From the substantive point of view, the new Law contemplates:
a) a right of opposition by the employee to the transmission of the position of the employer in his contract of employment; and
b) a right of the worker to terminate the contract of employment, following the transfer, which entitles him to compensation for the termination of the contract.
As regards, in particular, the granting of a right of opposition by the worker to the transfer of the employer’s position in his contract of employment in the event of the transfer, assignment or reversal of a business or establishment or part of a business or establishment constituting an economic unit, inserted in the article 286-A, paragraph 1, added to the Labour Code by Law no. 14/2018 of March 19, it depends on the invocation of serious damage, and, by way of example, the legislator provides in paragraph 1, of the article in question, two situations in which the indeterminate concept can be fulfilled:
a) When there is a clear lack of solvency or difficult financial situation of the purchaser; and
b) When the work organization policy of the purchaser does not merit the worker’s trust.

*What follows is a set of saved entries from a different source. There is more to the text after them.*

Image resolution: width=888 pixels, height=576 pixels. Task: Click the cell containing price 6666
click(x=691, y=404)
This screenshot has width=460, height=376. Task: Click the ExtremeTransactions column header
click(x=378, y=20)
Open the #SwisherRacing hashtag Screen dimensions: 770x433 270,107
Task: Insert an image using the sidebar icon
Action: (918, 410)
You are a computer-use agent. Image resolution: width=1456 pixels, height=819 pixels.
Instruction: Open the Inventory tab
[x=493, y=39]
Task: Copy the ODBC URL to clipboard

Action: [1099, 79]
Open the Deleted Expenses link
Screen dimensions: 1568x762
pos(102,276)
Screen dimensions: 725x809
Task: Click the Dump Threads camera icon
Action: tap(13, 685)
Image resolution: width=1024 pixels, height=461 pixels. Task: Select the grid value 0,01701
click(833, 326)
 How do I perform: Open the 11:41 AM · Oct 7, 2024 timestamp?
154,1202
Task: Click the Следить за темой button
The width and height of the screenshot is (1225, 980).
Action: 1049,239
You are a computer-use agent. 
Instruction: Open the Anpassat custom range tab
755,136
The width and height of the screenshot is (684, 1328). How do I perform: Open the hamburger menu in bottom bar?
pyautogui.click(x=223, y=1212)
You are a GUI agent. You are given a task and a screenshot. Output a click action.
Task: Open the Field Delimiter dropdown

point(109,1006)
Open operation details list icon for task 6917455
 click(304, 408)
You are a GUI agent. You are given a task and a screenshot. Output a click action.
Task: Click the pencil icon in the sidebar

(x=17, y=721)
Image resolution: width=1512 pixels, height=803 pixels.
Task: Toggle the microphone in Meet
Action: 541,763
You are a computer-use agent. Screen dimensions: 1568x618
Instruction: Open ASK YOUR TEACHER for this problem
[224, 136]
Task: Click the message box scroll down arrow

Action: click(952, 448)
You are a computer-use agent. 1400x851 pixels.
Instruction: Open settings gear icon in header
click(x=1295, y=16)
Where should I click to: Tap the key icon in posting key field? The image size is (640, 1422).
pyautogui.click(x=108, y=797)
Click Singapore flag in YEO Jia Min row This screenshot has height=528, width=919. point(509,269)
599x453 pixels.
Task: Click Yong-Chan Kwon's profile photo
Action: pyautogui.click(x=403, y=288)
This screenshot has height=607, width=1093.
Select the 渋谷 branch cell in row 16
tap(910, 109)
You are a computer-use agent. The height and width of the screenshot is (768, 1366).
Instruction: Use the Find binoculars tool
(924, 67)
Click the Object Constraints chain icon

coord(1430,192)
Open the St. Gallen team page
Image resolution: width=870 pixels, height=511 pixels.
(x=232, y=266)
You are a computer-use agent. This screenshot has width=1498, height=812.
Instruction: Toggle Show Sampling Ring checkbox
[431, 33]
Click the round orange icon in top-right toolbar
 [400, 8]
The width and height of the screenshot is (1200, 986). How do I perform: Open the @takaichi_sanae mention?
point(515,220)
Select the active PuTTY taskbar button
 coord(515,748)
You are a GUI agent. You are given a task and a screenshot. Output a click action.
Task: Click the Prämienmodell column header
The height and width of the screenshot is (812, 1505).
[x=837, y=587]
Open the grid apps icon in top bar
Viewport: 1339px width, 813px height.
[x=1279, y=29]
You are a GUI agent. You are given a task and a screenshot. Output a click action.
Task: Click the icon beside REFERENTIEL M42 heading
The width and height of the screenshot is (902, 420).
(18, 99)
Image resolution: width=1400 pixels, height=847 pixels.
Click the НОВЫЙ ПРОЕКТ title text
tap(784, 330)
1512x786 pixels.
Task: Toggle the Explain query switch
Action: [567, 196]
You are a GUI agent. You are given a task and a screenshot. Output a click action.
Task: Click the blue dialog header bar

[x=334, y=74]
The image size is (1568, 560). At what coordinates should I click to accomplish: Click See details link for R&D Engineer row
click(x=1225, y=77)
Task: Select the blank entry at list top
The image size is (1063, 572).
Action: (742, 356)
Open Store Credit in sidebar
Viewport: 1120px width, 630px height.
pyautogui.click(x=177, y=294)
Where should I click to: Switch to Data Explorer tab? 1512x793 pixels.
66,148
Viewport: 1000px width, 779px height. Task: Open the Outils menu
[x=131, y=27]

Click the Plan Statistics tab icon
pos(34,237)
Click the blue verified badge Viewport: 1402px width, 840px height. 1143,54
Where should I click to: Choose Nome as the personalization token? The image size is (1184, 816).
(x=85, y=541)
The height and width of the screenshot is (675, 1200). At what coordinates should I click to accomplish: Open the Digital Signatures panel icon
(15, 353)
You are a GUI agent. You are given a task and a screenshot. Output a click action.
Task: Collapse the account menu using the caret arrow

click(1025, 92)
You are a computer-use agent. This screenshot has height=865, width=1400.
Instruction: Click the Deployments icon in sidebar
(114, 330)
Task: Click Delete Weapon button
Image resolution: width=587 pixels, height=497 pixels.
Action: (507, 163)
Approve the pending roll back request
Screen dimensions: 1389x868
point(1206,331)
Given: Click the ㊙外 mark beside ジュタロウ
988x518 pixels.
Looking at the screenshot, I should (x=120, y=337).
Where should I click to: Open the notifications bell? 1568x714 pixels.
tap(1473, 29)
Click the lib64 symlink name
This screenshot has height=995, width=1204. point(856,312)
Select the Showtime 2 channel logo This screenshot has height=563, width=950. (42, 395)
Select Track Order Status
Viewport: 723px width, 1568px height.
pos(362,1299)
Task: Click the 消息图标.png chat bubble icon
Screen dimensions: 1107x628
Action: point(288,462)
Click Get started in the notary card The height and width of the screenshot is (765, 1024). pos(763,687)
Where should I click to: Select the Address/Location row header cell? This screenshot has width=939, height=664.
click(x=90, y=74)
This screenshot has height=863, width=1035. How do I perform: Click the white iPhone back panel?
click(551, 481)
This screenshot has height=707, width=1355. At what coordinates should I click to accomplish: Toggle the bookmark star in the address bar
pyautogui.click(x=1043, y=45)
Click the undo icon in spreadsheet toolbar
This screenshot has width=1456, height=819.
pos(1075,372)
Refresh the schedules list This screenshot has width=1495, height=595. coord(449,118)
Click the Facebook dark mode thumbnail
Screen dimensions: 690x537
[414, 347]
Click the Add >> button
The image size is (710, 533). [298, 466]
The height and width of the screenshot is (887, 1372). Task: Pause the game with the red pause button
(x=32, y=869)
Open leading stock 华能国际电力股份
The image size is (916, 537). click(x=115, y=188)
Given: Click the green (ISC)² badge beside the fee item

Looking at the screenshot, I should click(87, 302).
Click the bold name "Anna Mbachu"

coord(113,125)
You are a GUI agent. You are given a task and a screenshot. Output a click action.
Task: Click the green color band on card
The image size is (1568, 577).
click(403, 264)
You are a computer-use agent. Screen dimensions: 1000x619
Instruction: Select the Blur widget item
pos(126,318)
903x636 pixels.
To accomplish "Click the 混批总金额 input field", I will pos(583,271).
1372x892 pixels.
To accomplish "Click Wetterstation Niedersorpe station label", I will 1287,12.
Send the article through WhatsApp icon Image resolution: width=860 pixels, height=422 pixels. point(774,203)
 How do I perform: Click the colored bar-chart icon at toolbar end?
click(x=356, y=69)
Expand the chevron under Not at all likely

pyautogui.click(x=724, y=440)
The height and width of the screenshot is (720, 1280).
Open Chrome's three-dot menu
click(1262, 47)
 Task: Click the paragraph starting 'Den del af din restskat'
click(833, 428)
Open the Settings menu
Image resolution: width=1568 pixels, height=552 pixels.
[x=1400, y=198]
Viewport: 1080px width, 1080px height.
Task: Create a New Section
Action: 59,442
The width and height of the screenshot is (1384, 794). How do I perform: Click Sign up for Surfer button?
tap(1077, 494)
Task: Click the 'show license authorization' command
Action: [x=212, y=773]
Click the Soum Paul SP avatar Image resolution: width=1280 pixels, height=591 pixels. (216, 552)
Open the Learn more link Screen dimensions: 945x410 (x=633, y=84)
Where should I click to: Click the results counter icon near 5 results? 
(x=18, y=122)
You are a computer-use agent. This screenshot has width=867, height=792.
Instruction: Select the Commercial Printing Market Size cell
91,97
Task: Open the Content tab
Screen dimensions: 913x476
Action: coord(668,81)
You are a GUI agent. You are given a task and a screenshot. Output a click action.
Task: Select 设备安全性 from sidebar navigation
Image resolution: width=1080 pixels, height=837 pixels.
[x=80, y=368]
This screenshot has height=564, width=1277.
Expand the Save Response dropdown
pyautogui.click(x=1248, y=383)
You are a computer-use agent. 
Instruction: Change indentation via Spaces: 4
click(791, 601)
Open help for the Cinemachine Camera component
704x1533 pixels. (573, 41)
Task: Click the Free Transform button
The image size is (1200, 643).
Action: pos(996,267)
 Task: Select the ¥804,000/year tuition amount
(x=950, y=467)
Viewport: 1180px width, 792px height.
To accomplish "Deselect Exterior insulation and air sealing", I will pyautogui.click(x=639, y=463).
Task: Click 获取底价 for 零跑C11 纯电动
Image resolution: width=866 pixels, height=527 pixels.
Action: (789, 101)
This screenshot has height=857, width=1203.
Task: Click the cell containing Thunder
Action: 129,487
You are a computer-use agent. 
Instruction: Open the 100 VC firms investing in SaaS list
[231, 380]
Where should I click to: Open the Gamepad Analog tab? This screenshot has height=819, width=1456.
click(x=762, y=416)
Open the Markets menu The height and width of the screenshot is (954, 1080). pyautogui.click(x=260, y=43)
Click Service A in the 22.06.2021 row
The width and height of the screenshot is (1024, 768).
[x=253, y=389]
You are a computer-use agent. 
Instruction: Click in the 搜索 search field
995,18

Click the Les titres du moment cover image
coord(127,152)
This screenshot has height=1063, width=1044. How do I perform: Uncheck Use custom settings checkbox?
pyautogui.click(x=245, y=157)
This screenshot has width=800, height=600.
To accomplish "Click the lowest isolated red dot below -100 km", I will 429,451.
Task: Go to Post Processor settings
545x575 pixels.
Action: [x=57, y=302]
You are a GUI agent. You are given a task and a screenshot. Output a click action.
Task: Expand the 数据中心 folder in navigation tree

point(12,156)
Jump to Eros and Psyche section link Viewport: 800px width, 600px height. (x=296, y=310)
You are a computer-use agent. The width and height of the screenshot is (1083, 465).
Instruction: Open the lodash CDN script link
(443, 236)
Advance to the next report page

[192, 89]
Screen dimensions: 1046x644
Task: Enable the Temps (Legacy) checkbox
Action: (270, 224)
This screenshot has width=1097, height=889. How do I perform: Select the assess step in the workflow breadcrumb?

According to the wording of Law no. 14/2018, of March 19, for Articles 394, no. 3, d), and 286-A, paragraph 1, the employee may also resort to the mechanism of the resolution with just cause of his employment contract, promoting their termination by invoking the same grounds of opposition “in consequence of the transfer of the business in accordance with Article 285 no.2 on the same grounds as the opposition to the transfer.
Concept of economic unit
It is also interesting to note that the concept of economic unity was changed from “the organised grouping of resources with the purpose of exercising an economic activity, principal or accessory” to become “the organised grouping of resources that constitutes a productive unit endowed with technical-organizational autonomy that maintains its own identity with the purpose of exercising an economic activity, principal or accessory”.
It is well known that the concept of economic unity derives from developments in the case law of the European Union Court of Justice obtained in the context of the European regime for the transfer of a business. However, this amendment does not combine well with European Union law inasmuch as it seems to cumulatively requires that the production unit has technical and organizational autonomy and its own identity (see Article 1, no.1, paragraph b) of the Council Directive 2001/23/EC of 12 March 2001).